The Milky Way's total satellite population and constraining the mass of the warm dark matter particle

TL;DR

This paper estimates the total satellite galaxy population of the Milky Way using Bayesian analysis of DES and SDSS data, constrains warm dark matter particle properties, and compares WDM and ΛCDM models.

Contribution

It introduces a Bayesian method combining multiple surveys to estimate the Milky Way's satellite population and constrains warm dark matter models based on satellite abundance.

Findings

At least 124 satellites brighter than M_V=0 within 300 kpc of the Sun.

WDM models predict similar satellite numbers as ΛCDM, constraining dark matter properties.

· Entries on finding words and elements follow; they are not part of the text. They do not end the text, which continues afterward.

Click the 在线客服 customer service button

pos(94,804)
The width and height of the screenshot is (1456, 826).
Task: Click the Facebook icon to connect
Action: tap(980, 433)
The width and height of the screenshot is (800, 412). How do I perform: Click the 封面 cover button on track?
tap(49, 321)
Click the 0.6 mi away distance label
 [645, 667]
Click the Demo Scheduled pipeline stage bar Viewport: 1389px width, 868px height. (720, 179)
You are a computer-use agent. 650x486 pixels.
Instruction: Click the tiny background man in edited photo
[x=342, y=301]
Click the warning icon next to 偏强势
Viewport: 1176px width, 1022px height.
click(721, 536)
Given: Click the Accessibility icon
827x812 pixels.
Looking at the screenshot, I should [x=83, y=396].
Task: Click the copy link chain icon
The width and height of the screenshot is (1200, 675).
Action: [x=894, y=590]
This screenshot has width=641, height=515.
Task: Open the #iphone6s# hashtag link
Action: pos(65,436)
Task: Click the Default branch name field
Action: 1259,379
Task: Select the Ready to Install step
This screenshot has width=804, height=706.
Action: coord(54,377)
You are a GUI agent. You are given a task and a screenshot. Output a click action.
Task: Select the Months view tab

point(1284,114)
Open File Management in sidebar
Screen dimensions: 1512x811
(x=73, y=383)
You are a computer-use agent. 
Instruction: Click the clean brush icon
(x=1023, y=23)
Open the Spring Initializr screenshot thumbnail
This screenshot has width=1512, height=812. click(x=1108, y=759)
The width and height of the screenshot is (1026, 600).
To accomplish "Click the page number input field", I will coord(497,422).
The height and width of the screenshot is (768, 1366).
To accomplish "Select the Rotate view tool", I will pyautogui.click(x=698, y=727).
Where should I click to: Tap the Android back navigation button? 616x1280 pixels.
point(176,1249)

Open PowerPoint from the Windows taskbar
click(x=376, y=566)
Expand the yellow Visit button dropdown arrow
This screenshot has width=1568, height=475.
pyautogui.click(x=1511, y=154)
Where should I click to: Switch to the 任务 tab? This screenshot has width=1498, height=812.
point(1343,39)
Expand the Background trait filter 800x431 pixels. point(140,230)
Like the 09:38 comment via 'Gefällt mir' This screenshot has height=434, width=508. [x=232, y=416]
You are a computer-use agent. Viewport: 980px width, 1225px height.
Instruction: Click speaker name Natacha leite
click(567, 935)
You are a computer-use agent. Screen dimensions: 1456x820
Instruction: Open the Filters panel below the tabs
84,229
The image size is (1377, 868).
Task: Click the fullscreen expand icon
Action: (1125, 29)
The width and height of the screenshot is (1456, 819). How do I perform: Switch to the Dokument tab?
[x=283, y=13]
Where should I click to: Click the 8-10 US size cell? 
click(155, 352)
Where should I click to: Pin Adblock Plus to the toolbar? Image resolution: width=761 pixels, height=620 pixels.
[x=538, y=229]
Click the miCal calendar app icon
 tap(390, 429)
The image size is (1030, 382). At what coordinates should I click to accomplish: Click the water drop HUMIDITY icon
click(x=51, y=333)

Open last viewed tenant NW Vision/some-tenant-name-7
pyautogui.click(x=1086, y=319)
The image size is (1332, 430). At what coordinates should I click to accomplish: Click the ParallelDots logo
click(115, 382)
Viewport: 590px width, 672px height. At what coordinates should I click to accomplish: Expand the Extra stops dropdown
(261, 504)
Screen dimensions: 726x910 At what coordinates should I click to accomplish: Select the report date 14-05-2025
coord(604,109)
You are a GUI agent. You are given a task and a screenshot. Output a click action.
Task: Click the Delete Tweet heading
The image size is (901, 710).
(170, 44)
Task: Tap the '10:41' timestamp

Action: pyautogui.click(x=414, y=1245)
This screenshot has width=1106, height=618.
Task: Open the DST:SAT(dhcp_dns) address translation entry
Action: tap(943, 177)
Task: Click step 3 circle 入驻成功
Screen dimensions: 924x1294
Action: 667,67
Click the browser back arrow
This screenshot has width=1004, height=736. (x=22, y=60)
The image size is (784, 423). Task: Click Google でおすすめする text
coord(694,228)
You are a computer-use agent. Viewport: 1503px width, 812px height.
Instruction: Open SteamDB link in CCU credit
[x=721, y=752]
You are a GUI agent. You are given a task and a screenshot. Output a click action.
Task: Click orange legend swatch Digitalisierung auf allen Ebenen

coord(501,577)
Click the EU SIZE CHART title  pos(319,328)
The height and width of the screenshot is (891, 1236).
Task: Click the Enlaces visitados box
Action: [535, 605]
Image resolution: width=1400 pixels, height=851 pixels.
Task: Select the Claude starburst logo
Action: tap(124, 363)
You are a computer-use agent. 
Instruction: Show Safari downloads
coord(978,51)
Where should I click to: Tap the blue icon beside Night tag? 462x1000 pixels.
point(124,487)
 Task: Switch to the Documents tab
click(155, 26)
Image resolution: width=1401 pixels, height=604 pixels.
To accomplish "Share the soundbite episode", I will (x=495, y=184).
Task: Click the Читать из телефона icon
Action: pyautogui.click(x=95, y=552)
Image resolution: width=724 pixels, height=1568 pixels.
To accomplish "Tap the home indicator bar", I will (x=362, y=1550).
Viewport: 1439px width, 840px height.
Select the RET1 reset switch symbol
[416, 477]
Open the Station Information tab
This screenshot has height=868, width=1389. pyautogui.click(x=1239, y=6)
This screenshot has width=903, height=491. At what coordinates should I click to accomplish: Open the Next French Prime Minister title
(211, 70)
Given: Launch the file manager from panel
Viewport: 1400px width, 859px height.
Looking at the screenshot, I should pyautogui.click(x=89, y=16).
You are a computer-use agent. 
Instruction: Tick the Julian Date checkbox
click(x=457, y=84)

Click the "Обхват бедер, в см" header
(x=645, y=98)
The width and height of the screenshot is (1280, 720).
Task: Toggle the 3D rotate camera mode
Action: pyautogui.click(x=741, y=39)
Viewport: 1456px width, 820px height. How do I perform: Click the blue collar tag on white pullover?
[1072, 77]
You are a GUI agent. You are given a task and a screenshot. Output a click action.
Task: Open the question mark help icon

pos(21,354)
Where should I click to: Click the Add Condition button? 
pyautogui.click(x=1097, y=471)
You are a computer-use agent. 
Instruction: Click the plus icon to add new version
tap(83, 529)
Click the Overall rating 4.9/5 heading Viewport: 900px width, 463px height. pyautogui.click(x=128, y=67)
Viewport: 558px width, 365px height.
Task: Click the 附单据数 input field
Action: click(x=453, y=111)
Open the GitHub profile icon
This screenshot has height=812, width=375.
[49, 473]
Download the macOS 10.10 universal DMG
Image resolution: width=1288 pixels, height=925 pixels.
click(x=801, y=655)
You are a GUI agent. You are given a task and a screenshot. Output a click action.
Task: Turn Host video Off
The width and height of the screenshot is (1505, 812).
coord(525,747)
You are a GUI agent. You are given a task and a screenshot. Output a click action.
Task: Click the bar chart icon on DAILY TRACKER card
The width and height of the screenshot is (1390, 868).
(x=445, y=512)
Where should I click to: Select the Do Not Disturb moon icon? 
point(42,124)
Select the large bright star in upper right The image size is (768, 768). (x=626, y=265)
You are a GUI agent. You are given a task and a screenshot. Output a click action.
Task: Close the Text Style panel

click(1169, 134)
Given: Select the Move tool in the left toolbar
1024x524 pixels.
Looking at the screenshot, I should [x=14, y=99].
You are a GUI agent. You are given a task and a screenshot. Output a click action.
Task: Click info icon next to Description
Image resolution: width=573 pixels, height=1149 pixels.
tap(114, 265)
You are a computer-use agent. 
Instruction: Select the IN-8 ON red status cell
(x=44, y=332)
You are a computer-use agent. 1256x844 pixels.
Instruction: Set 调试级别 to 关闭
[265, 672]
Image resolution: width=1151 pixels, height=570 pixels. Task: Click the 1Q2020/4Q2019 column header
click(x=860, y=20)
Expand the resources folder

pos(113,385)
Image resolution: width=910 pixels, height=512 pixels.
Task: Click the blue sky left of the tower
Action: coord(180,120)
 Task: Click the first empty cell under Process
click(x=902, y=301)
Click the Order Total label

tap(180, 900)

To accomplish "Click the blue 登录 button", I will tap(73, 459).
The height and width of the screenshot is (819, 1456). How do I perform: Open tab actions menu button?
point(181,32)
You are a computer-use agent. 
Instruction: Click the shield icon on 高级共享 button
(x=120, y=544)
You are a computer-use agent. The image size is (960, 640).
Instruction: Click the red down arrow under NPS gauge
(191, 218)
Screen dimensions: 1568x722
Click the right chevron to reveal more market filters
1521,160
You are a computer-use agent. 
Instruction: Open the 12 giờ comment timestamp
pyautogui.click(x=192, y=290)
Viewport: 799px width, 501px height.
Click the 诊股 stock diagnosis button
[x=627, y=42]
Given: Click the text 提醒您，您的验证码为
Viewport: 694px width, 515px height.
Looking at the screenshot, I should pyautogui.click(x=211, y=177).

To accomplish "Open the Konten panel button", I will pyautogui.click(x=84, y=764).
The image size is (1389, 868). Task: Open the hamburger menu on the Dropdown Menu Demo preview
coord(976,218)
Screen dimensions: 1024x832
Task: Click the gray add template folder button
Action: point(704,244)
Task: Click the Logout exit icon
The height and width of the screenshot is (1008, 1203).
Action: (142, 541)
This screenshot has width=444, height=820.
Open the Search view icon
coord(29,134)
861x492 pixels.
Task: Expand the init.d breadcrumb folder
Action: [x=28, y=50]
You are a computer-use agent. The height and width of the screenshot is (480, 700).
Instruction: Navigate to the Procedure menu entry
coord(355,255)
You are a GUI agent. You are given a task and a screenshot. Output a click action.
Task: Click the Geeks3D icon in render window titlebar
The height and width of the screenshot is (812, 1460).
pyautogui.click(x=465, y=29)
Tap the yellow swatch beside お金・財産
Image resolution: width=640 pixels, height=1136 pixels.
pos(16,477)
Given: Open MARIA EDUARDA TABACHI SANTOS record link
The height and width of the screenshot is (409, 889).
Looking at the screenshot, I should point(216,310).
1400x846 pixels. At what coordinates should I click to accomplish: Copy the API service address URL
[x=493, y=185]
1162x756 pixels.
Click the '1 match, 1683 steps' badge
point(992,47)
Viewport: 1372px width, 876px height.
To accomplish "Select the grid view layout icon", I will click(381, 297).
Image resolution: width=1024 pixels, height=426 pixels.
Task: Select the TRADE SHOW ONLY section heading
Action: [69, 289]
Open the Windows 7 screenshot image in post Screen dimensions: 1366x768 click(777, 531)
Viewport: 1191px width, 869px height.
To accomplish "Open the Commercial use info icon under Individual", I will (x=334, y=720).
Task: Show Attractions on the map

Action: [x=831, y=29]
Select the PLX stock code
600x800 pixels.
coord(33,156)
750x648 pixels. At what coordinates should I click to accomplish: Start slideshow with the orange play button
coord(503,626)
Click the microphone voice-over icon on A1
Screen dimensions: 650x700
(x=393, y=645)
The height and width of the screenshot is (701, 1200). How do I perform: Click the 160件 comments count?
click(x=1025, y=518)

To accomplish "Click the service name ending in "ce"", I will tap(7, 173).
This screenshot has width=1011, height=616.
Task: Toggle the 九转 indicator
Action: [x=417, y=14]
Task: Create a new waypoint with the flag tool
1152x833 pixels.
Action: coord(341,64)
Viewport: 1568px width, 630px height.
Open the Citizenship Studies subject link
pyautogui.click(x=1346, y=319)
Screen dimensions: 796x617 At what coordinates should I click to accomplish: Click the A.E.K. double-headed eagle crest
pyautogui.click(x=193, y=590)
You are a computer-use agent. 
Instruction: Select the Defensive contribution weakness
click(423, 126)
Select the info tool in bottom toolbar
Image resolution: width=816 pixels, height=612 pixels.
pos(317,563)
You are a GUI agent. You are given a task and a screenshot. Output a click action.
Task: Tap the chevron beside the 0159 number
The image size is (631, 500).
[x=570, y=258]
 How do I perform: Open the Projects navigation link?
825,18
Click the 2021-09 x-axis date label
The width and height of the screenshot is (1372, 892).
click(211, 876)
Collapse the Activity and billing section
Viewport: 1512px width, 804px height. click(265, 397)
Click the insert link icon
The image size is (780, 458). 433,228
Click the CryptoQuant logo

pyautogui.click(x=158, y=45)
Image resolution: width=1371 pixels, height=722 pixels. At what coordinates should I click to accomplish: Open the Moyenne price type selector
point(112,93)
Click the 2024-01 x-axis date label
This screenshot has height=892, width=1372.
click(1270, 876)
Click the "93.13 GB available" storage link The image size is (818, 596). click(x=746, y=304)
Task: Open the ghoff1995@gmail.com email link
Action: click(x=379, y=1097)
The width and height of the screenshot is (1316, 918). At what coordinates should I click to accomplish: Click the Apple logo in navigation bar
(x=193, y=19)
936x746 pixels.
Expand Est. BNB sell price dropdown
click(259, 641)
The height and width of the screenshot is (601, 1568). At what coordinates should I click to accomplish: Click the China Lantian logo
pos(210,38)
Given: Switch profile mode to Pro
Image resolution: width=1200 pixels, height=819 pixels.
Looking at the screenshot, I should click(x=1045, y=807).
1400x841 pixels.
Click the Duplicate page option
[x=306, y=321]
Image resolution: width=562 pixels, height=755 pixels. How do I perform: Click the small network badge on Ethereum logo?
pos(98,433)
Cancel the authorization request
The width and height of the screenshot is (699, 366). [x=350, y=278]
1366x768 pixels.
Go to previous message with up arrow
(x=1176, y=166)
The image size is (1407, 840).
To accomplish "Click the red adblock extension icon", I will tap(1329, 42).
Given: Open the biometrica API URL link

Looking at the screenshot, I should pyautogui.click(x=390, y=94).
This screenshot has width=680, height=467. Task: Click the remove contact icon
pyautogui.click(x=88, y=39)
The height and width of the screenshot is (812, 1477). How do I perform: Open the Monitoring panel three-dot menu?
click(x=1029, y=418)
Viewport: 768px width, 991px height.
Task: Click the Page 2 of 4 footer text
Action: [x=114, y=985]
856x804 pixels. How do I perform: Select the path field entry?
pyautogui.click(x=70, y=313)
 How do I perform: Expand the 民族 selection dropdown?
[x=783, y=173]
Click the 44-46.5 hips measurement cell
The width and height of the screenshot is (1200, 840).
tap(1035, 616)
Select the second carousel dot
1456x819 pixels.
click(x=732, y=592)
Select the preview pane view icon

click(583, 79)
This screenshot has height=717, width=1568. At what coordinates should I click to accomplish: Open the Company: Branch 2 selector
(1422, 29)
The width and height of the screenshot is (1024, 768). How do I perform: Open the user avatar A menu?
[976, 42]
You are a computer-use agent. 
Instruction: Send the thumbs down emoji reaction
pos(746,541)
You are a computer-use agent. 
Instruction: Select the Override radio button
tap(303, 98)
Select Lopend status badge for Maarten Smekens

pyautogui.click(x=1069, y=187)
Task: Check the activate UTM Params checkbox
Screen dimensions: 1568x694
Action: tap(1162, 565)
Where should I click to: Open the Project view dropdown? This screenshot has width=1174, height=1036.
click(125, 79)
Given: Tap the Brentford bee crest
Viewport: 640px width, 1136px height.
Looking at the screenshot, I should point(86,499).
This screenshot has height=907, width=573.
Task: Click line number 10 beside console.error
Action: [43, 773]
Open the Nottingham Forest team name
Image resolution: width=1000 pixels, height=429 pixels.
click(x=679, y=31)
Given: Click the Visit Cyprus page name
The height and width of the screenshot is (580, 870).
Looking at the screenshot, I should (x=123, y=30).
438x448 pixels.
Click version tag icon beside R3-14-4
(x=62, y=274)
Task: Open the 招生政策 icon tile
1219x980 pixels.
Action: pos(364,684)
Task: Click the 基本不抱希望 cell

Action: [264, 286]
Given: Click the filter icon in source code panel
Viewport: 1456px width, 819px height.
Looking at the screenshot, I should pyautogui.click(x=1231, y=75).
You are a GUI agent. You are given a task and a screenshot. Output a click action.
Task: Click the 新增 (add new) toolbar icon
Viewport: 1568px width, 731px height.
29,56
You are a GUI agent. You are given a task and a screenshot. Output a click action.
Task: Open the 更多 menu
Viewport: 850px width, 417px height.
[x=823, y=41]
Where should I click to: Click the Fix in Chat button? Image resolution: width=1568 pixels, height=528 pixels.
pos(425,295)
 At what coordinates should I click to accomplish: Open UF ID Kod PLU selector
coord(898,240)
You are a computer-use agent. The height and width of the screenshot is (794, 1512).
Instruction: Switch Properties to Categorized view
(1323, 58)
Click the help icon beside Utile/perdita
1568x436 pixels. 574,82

Upcoming LSST survey will detect about half of the satellite population.

Abstract

The Milky Way's (MW) satellite population is a powerful probe of warm dark matter (WDM) models as the abundance of small substructures is very sensitive to the properties of the WDM particle. However, only a partial census of the MW's complement of satellite galaxies exists because surveys of the MW's close environs are incomplete both in depth and in sky coverage. We present a new Bayesian analysis that combines the sample of satellites recently discovered by the Dark Energy Survey (DES) with those found in the Sloan Digital Sky Survey (SDSS) to estimate the total satellite galaxy luminosity function down to $M_{\rm V}=0$. We find that there should be at least $124^{+40}_{-27}$ ($68\%$ CL, statistical error) satellites as bright or brighter than $M_{\rm V}=0$ within 300 kpc of the Sun, with only a weak dependence on MW halo mass. When it comes online the Large Synoptic Survey Telescope should detect approximately half of this population. We also show that WDM models infer the same number of satellites as in $\Lambda$CDM, which will allow us to rule out those models that produce insufficient substructure to be viable.